Although CBEs can have high editing frequency at the target location, the therapeutic benefits of L144P-CRISPR base correction depend on its efficient activity without generating any bystander synonymous variants. The bystander base edits around the intended on-target site of base editors may present challenges for CRISPR base editing strategies looking to correct mutant alleles. EDIT-101CRISPR/Cas9 clinical trial (NCT03872479) of the CEP290 gene in LCA10 patients anticipated that 10% editing of foveal cones would lead to near-normal vision(42). For correction of L144P and other mutations with this type of sequence complexity, CBEs can be evolved further to have a tighter editing window with limited indels to increase the 3% reads (as observed in BE4max edited cells with WT genotype) to a minimum of 10% for clinical outcomes.

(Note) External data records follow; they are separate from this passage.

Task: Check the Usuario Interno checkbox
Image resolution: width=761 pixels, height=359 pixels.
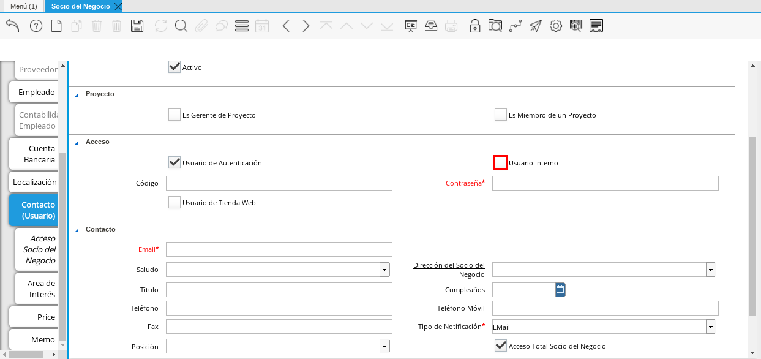Action: (501, 163)
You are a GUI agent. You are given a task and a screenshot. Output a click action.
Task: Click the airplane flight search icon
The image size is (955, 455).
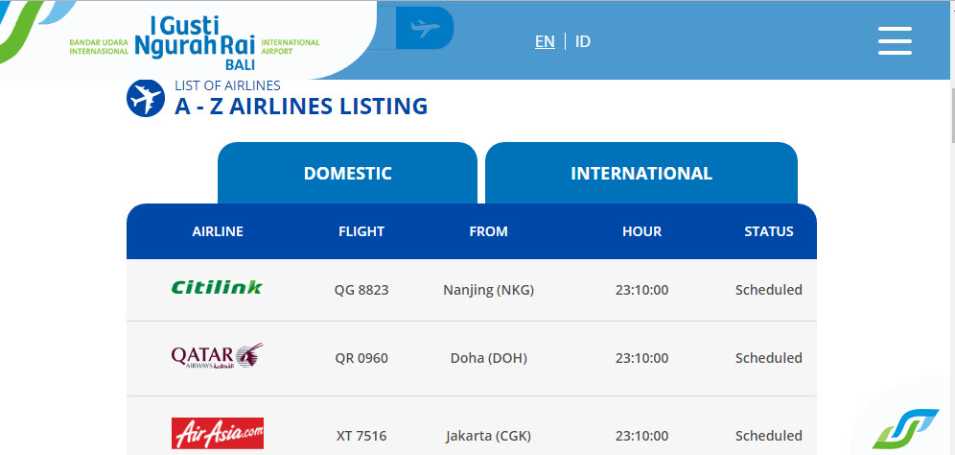point(424,29)
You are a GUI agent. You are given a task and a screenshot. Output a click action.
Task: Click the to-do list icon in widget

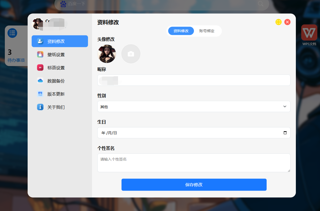[12, 33]
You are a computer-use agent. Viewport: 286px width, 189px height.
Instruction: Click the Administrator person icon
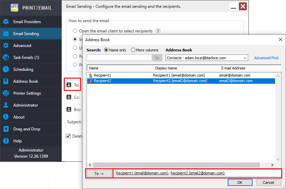[6, 105]
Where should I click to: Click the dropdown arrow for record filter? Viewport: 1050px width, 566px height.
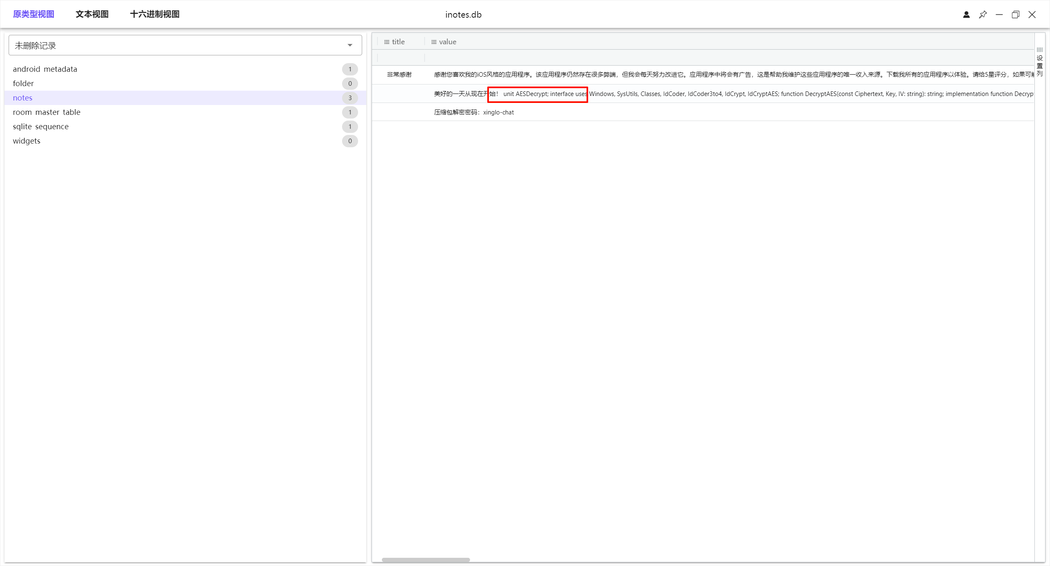click(350, 45)
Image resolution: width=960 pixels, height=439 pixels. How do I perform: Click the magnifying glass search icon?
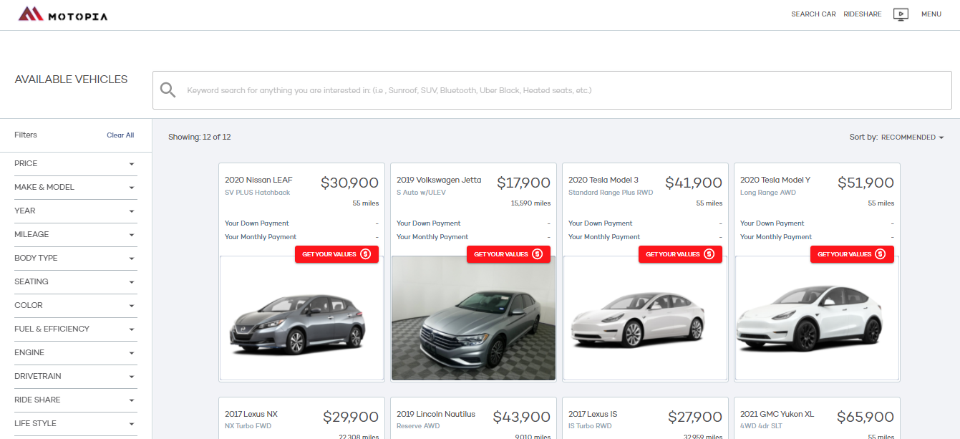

Additionally, our off-target analysis of 12 predicted sites showed higher activity of CBEs at one of the loci, PDZD4. The gene has not been reported to express in RPE or other retinal layers. As the activity region was found in its intron, it might not harm PDZD4 or Kir7.1 protein function. As consistent with other reports, BE4max was more specific based on its minimal activity at other off-target sites relative to evoCDA. We anticipated that L144P is an extraordinarily hard allele to edit because of many bystander Cs around the target site and within the editing window of CBEs.

This study also evaluated the Kir7.1 channel expression and function in the edited cells. We observed that some of the edited pool cells had membrane localization of the Kir7.1 channel comparable to WT protein. From BE4max edited pool, which also carried silent changes, electrophysiological analysis of flow-sorted single-cell edited clones showed minimal channel function compared to the native Ki7.1 level. We ruled out that the L144P mutation could act as dominant-negative and impact the channel function in edited cells because the patients’ parents with heterozygous mutations were unaffected. One of the limitations of our study is we did not explore the role of indels on channel function. The stoichiometric ratio of Leu-edited and indel/or unedited alleles in a cell could also alter the protein function.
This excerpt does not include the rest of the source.